If you submit a Pull Request to this project, a few checks will be run on it with Continuous Integration. Luckily, you can (as in, really should) also run the checks locally to avoid surprises.
TO-DO: - Describe more about the ci pipelines in this project. Teststep, Deploystep. - Add fancy pictures
Run the code quality tooling check locally with the code-quality check script:
$ ./development/code_quality.sh
The script is dependent on podman.
The resulting output should be pretty self explanatory.
Tool: megalinter (various linter tools)
Currently, the following checks are enabled:
-
Markdown lint
-
Yaml lint
-
GitHub action lint
-
Repository secrets with GitLeaks and Credentials scan
-
Prettier formatting
Tool: reuse (license compliance check)
A license compliance check is run and controls that every file has valid copyright (in the SPDX-standard format).
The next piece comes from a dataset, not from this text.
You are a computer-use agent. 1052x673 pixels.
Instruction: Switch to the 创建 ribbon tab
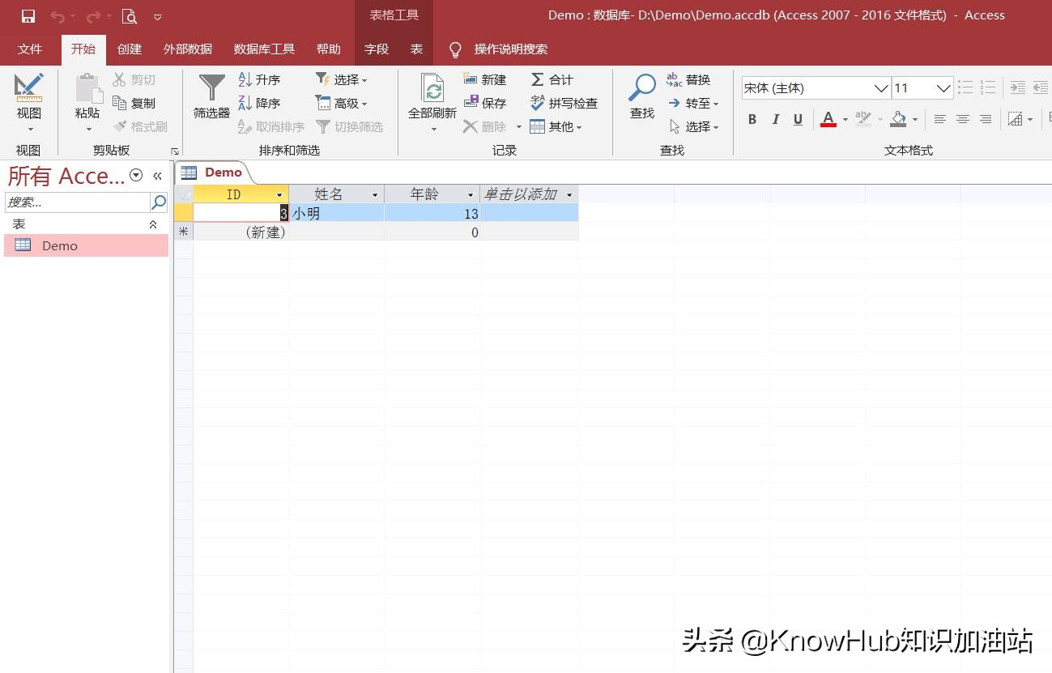[x=128, y=49]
Tool: conform (commit check)
The projects commit guides like standards if any are checked. (see CONTRIBUTING.adoc)
You will get a summary report at the end of the script run, telling you if something failed, or quality check passed.
If the locally run script shows failing checks:
You should be able to see the errors by scrolling through the output in your terminal. Fix the errors, git add the fixes to your pr and re-run the script. Hopefully it shows all green the next round.
If the CI Pipeline shows failing checks:
You can repeat the errors found by the CI by running the code quality-script locally. Fix the errors locally, and update the Pull Request when the local tests have passed. The CI-tests should now show that you passed.